CCBs reverse coronary vasospasm and attenuate myocardial ischemic damage following experimental coronary occlusion [28]. These observations led to clinical studies assessing if these drugs might increase survival in patients with acute myocardial infarction (MI).

Numerous randomized controlled trials of CCBs (diltiazem, verapamil, and nifedipine) have been analyzed [29,30]. No agent was found to unequivocally and decisively decrease mortality; in fact, pooled data for five CCBs suggested an unfavorable trend in total mortality, particularly with the short-acting dihydropyridines (figure 1). This is in contrast to the clear benefit associated with other drugs such as beta blockers, statins, aspirin, and angiotensin converting enzyme inhibitors. (See "Overview of the acute management of ST-elevation myocardial infarction" and "Overview of the acute management of non-ST-elevation acute coronary syndromes".)

SOCIETY GUIDELINE LINKS — Links to society and government-sponsored guidelines from selected countries and regions around the world are provided separately. (See "Society guideline links: Atrial fibrillation" and "Society guideline links: Arrhythmias in adults" and "Society guideline links: Cardiac implantable electronic devices" and "Society guideline links: Supraventricular arrhythmias".)

SUMMARY AND RECOMMENDATIONS

●In addition to adenosine, the calcium channel blockers (CCBs) diltiazem and verapamil are treatments of choice for the termination of supraventricular tachycardia. (See 'Supraventricular tachycardia' above and "Atrioventricular nodal reentrant tachycardia".)

●Diltiazem and verapamil can be used both acutely (via the intravenous route) and chronically (via the oral route) to slow the ventricular response in atrial fibrillation (AF), atrial tachycardia, and atrial flutter. (See 'Atrial fibrillation and flutter' above.)
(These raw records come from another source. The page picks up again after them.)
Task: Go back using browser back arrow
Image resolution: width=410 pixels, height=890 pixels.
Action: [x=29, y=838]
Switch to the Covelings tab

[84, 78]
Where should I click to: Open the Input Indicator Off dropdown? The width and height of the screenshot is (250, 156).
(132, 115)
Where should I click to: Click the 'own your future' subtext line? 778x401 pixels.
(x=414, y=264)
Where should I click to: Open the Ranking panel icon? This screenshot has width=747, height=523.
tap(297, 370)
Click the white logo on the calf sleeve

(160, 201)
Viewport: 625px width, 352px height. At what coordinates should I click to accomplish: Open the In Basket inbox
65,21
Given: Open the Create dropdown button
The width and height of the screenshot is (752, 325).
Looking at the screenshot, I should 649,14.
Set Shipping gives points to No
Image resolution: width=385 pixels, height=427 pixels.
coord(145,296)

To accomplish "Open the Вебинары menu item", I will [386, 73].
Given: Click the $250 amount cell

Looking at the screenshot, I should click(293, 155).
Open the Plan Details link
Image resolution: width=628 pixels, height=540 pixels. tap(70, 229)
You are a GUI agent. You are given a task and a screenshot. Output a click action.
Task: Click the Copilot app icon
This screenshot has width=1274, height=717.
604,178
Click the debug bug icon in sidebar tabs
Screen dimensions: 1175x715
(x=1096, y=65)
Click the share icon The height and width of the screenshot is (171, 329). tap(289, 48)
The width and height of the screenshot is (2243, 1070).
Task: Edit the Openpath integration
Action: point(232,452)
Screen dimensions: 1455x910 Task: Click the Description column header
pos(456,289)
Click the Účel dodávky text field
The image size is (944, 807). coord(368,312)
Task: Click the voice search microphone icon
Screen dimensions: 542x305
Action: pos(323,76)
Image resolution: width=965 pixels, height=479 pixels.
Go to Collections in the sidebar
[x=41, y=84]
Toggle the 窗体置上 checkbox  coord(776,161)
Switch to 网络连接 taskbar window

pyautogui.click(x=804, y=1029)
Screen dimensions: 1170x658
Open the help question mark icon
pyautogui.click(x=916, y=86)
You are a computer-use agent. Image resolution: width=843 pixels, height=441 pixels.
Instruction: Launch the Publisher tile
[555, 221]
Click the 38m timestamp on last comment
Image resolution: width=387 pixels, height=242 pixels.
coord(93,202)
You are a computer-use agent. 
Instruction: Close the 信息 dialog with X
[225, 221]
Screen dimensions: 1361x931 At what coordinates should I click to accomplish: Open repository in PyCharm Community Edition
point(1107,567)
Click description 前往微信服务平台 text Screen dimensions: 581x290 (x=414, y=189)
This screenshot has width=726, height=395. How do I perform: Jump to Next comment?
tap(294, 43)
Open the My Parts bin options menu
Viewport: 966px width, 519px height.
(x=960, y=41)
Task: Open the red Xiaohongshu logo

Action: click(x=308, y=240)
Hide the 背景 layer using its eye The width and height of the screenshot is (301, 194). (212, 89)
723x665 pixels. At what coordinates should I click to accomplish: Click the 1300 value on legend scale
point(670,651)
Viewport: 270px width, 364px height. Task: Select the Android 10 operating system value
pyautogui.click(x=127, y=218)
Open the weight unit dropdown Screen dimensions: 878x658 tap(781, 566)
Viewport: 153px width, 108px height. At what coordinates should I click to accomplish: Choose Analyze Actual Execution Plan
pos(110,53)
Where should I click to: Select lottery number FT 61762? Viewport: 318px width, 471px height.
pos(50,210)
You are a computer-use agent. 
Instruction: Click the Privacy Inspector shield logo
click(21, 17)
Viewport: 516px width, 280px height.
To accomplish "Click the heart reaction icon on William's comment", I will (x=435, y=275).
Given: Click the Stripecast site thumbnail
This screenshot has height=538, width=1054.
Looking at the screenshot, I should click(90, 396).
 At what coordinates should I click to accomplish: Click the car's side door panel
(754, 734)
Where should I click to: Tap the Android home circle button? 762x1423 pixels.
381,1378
●In patients with hypotension or impaired ventricular function, especially those with a history of heart failure, diltiazem and verapamil may be harmful, and are relatively contraindicated. (See 'Clinical use' above.)

●CCBs should be used cautiously in patients already taking a beta blocker because of the combined negative inotropic and chronotropic effects of both classes of medications. (See 'Clinical use' above.)

●In a patient with a wide QRS complex tachycardia that is potentially ventricular tachycardia, CCBs should be avoided, as there is a risk for hemodynamic deterioration following the administration of these medications. (See 'Supraventricular tachycardia' above and "Wide QRS complex tachycardias: Approach to management".)